Naim MY, Griffis HM, Burke RV, McNally BF, Song L, Berg RA. Race, ethnicity and neighborhood characteristics are associated with bystander cardiopulmonary resuscitation I pediatric out-of-hospital arrest in the United States: A study from CARES. JAHA. 2019;8 e012637, 1-12.


CPR

Discussion

GUEST
Shinichiro Ohshimo
Congratulations on the completion of this systematic review! I highly appreciate your systematic review. This systematic review has provided important recommendations for the use of AEDs in pediatric patients with non-traumatic cardiopulmonary arrest. My only concern is that the articles used in the systematic review were all published by the same research team in Philadelphia. Furthermore, the entry periods for these studies largely overlapped. Therefore, I think that the number of patients calculated in the systematic review may have been counted in duplicate.
Reply
GUEST
Dianne Atkins
Thank you for your comment. The three papers from the CARES network did not directly address the question we were asking. We contacted the CARES network, and they provided the numbers of pediatric patients with cardiac arrest, stratified by age as well as the numbers who had an AED applies and the outcome at hospital discharge. From these numbers, we calculated the relative risk of AED application. Thus, no patient was counted twice in the analysis.
GUEST
Gerard Meijer
I have a 5 year old granddaughter who attends a private school and very interested in the resuscitation information she has been taught. Full marks to the school swimming trainers who have included the processes in their swimming safety briefs. I shall be seeking to take her training in the safety domain by involving her in the Royal Life Saving programme. her mother has board her joining Little Nippers at the Southbank pool facility. These little minds are so curious and take up skills like sponges.
Reply
GUEST
Dianne Atkins
thank you for your comment. I agree, that children absorb information rapidly and we often to do acknowledge all that they can do. I refer you to the work of Antonio Rodriguez-Nunez who has published on teaching very young children the initial steps of the chain of survival, recognition of a cardiac arrest, calling an emergency number and asking for assitance from those around them.
GUEST
Mike Janczyszyn
Thank you for this systematic review. I am new to providing public comments. It's nice to see that there is a recommendation for AEDs >1 years of age. In future reviews, I'd be very curious about Joules used to defibrillate; whether they used child modes or shocked with adult doses and whether there was any effect with CPC. I see that this is under your Research Priorities. Not having to purchase pediatric pads would add to the cost-effectiveness and ease of use. Although this would only relate to less than half the population from the studies; <8 y/o.
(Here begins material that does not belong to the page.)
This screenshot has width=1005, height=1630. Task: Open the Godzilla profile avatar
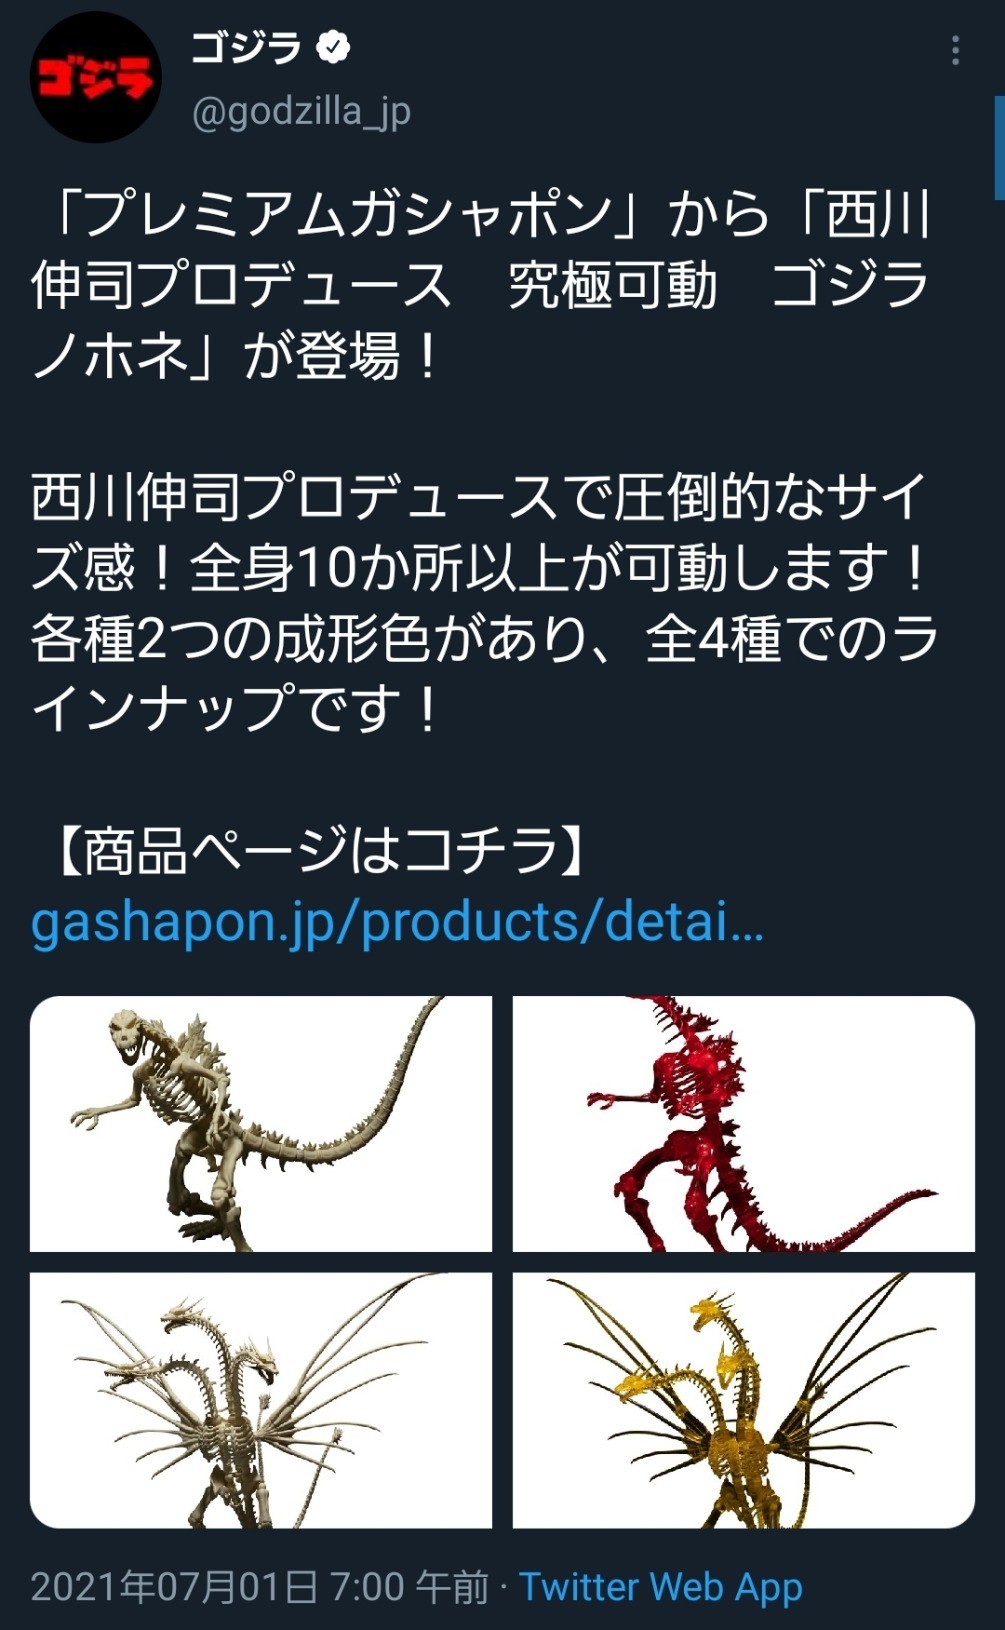click(x=96, y=78)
I have some of the same concerns as Shinichiro where there are three articles published by the same people with some of the same timelines. Not sure if that was taken into account with reporting. Just a note, for the last line of knowledge gaps, is it supposed to say AED, or is it supposed to say performing CPR?
Reply
GUEST
Dianne Atkins
Thank you for commenting on our systematic review. Currently, there is very limited data on the use of the pediatric modifications when AEDs are used in children. In none of the papers that we reviewed, including those that did not meet all the inclusion or exclusion criteria, we found no information about dosage, pad size or algorithm accuracy. So, we were able to analyze the use of the devices without additional information. As to thepossible duplication of patients, the three papers from the CAREs registry did not directly address our question, although AED use was part of their analysis. We contacted the CARES registry and they provided for us the number of children who suffered a cardiac arrest in the same time period, stratified by age, the number who had an AED applied and the outcome at hospital discharge. From those numbers, we calculated the relative risk of survival if an AED was applied. There was no duplication of patient number.